W kontekście tych prac użytkowych i artystycznych, które przenika duch nowoczesności (ale do tej grupy zaliczyłbym również niektóre akwaforty Ziętary, które nieco wyzwalają się z mimetycznych ram i zapożyczają elementy symboliczne i abstrakcyjne), malarstwo i miniatury graficzne wydają się mieć bardziej tradycyjny charakter. Myślę zresztą, że taki był zamiar artysty oraz kuratorki wystawy, Katarzyny Łaty, żeby pokazać różne strategie odbioru a zwłaszcza przetwarzania pejzażu i form naturalnych, wykazać zarazem konserwatywny nieco, nostalgiczny w wyrazie stosunek do nich i awangardową, kreatywną energię, wolną i bezgraniczną.
W pracach malarskich – dość nierównych pod względem technicznym – dominuje pejzaż, czasem pojawiają się płótna przedstawiające jakiś detal – naturalny albo przetworzony przez człowieka. Krajobrazy są dosyć ciasne (ciasno skadrowane, to jakby użyć do zdjęcia plenerowego obiektywu u dużej ogniskowej), pastelowe, przypominają czasem studia do właściwego obrazu, nie do końca przekonuje mnie w nich światło i kolorystyka – z jednej strony właśnie oparta na pastelowych odcieniach i przejściach, z drugiej na zbyt karkołomnych kontrastach. Niemniej wszystkie one
w jakiś sposób „dokumentują” proces przemiany, pokazują ruch, transformację, która odbywa się pod wzburzonym, niespokojnym niebem.

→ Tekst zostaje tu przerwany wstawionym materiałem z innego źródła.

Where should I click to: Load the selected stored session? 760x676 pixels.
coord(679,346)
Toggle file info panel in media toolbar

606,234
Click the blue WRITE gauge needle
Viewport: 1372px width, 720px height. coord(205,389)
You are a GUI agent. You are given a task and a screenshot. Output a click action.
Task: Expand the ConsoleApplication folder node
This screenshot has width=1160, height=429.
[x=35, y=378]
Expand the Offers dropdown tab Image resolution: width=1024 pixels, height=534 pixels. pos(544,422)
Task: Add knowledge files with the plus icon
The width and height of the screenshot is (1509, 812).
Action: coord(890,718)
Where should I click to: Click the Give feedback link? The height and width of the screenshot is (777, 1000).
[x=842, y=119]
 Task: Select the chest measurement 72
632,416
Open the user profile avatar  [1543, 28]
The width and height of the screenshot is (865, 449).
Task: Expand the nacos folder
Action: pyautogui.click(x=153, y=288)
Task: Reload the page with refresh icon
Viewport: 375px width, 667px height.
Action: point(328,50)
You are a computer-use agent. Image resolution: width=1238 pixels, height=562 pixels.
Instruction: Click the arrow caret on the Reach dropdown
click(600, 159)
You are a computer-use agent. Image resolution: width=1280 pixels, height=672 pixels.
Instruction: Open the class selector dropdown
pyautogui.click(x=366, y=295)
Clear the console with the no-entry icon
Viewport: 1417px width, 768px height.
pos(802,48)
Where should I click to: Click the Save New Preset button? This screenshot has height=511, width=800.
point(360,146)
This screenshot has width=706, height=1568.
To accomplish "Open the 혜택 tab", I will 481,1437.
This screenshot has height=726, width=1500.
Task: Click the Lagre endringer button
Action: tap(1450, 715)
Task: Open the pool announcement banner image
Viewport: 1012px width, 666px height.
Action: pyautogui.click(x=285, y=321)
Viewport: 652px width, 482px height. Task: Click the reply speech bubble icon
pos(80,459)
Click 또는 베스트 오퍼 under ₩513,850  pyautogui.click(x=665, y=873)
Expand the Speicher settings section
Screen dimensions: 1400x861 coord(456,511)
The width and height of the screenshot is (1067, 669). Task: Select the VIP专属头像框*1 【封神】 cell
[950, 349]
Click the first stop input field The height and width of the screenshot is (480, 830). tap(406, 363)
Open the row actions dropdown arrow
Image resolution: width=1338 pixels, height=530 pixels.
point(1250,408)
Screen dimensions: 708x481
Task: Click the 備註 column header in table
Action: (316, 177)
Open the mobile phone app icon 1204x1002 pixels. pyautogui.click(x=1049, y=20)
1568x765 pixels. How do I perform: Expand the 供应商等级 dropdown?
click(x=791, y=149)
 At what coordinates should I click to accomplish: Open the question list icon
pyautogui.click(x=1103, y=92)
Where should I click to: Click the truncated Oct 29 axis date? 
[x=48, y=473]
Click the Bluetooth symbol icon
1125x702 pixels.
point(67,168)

Grafiki znów przenoszą nas w inną rzeczywistość. Owszem, znajdziemy na ekspozycji akwaforty odtwarzające mimetycznie pejzaż naturalny czy architekturę w niego wpisaną, ale i prace, w których dominuje wyobraźnia, a jej źródła – jak już wiemy – tkwią dość stabilnie i głęboko w symbolizmie i surrealizmie. Wynik tego kontrastu jest bardzo nieoczywisty i ujawnia on zupełnie inną płaszczyznę perspektywę dialogiczną i poznawczą. Jeśli uznać, że Ziętara jako twórca biżuterii artystycznej, jest awangardowym hedonistą, jako malarz opowiada on nostalgię, dość charakterystyczną również dla współczesnego malarstwa naiwnego, to jako grafik wyraża on niepokój wyrastający z doświadczenia apokaliptycznego.
Jak powiązać – zastanawiam się – to doświadczenie ze „studium natury”? Przychodzi mi do głowy, że może ów hedonizm wcale nie jest jednoznaczny. W końcu Ziętara aranżując nowoczesne formy, wykorzystuje w nich elementy apokaliptycznej rzeczywistości. Wszak to właśnie wymieranie permskie stworzyło kamienie, których dziś używa się masowo w biżuterii.
A malarstwo pokazuje, że inne formy – przyrodnicze czy architektoniczne, już przechodzą do historii.